# PROBLEM DESCRIPTION:
When you copy the entries, keep every word exactly as it is and drop the images.

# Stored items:
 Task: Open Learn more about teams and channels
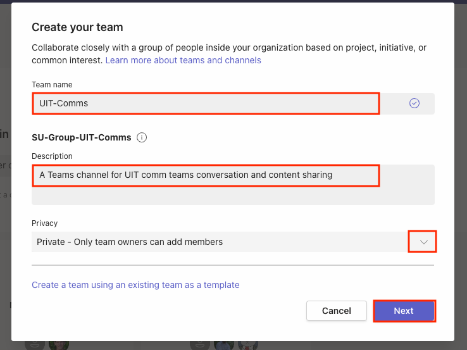pyautogui.click(x=183, y=60)
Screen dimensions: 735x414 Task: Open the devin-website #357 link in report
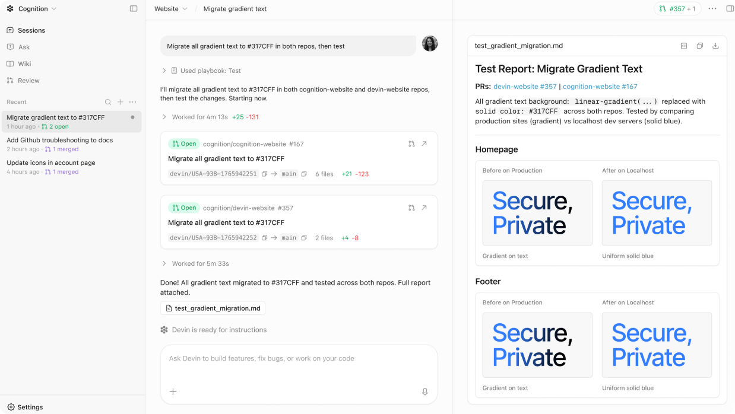pyautogui.click(x=525, y=86)
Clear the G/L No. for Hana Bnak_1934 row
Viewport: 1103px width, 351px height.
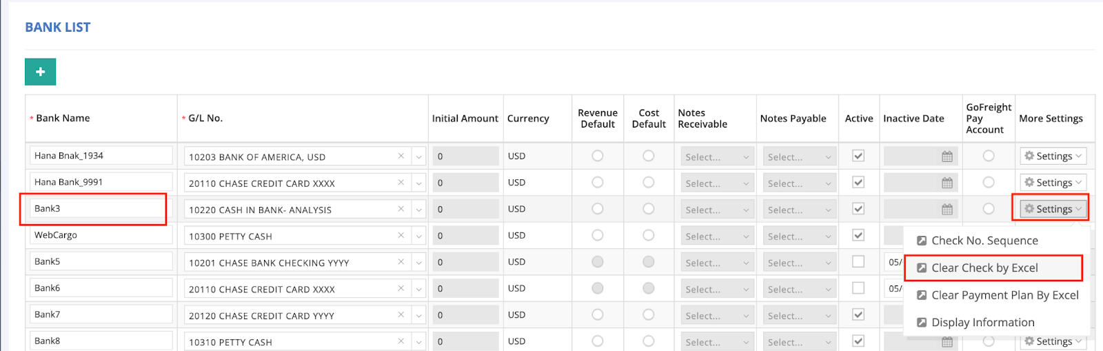pyautogui.click(x=401, y=157)
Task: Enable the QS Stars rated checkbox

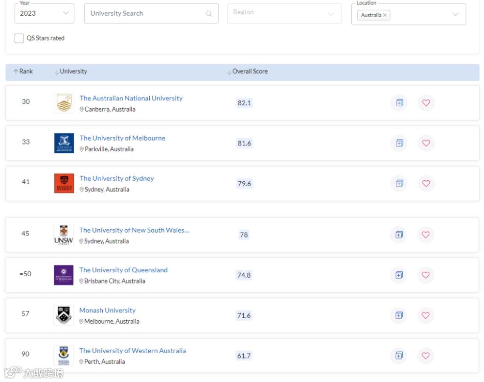Action: pos(19,38)
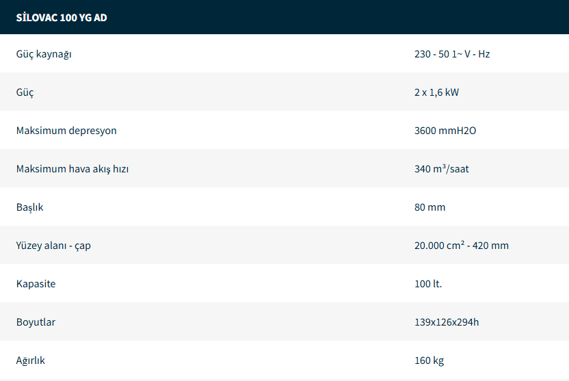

# TASK ANSWER:
 Task: Open Learn more about teams and channels
pyautogui.click(x=183, y=60)
Screen dimensions: 735x414 Task: Open the devin-website #357 link in report
pyautogui.click(x=525, y=86)
Clear the G/L No. for Hana Bnak_1934 row
Viewport: 1103px width, 351px height.
pyautogui.click(x=401, y=157)
Task: Enable the QS Stars rated checkbox

Action: pos(19,38)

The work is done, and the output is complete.